The Singaporean government and opinion formers have been left in no doubt in recent months that HMG takes Singapore - and this region - seriously, and wants to take forward genuine and equal partnership in a number of areas. Our Prosperity agenda tops the list: the Foreign Secretary majored on it in his keynote speech here on 26 April, saying “Today, Britain is looking East, as never before”. He described the shift of significant numbers of FCO staff into Asia, including 50 into SE Asia, and announced the re-opening of our Laos Embassy.
Whilst much of the recent focus on economic opportunities in South East Asia has centred on Indonesia, Vietnam and lately Burma, this is mainly about potential. For now, Singapore remains by far the biggest recipient of UK exports and, in turn, exports much more than other ASEAN countries to the UK. British exports to Indonesia last year were less than 20% of those to Singapore, for example. The numbers for the first two months of this year are promising too: UK goods exports to Singapore in Jan-Feb were up 18% to £638 million.

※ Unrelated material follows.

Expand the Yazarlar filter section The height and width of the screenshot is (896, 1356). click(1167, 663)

The number of Brits living and working here is also on the rise: roughly 32,000, many of them in the services sector. We have over 700 British companies here, most of them making this the base of their S.E. Asian or wider Asia Pacific operations. The Lord Mayor will have plenty of opportunity to engage with UK businesses at our reception, at the working breakfast with MNCs and at the British Chamber lunch.

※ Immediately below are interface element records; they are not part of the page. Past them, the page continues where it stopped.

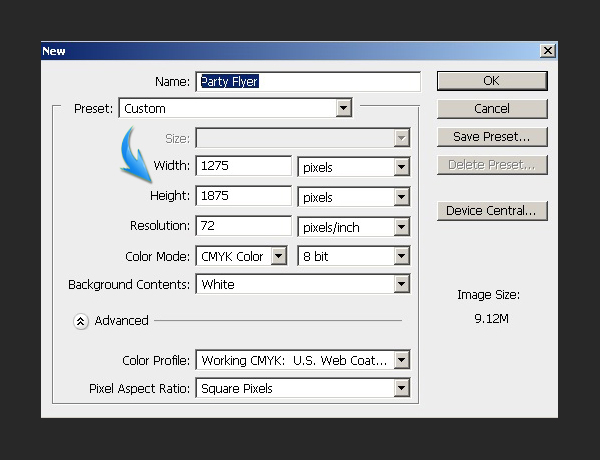Click Save Preset button
The width and height of the screenshot is (600, 460).
pyautogui.click(x=491, y=136)
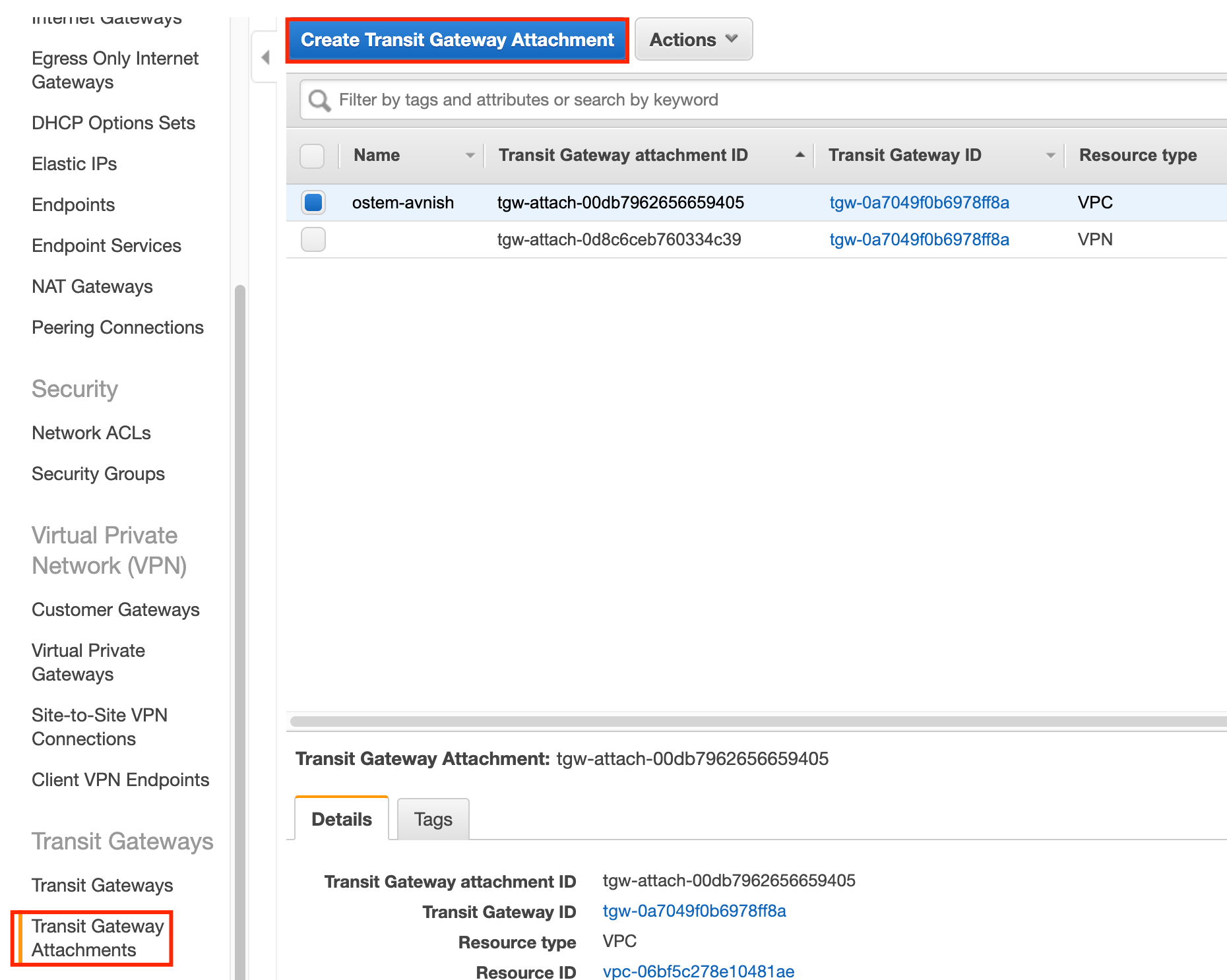The image size is (1227, 980).
Task: Select the Details tab
Action: tap(342, 819)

Singapore continues to punch well above its weight and to impress with its ability to evolve to stay competitive. And big British players continue to show faith in Singapore by expanding their footprint here: witness Rolls Royce’s £350m new campus at Seletar which will make jet engines and wide chord fan blades, as well as providing significant training and research. Standard Chartered have recently announced that it will subsidiarise here. And GSK has sunk a lot of money into their production and research facilities here too.
Despite the positives, the Lord Mayor will find some nervousness about economic events outside Singapore’s control, but overall the mood is still relatively upbeat. Singapore’s vulnerability resides in its huge reliance on exports. The government is sticking to the 1-3% growth prediction it made at the end of last year for this, which looked conservative then, a bit less so now, perhaps. A hard landing in China would hit Singapore hard too, as it is their 2nd largest trading partner after Malaysia (2-way trade with China in 2010 was £47bn).
As for the eurozone crisis, the Singaporeans are keeping a very close eye. Most of their own financial institutions have little exposure to Europe, and their banks are well-regulated. But the ripple effect of deleveraging by European banks, and consequent reduced liquidity concern them, as does the fall-off in consumption of their exports that an extended recession in Europe would mean. The Lord Mayor will have the opportunity to spread the positive messages about the City’s continuing attractiveness both in his lunch-time speech to the British Chamber and during an in-depth interview with the Business Times – part of their prestigious “Raffles Conversation” series.
The meetings with the Monetary Authority of Singapore, the Singapore Stock Exchange and the Sovereign Wealth Fund, GIC will allow the Lord Mayor to discuss the local economy and markets in detail.. At his meetings with the Attorney- General and the Finance Minister he will be able to discuss the EU-Singapore FTA, particularly our interest in further liberalisation of the financial and legal services sectors here.
All in all, plenty for us to build on for our bilateral relationship, including the UK-Singapore Economic and Business Partnership, signed in October last year by Vince Cable and his opposite number.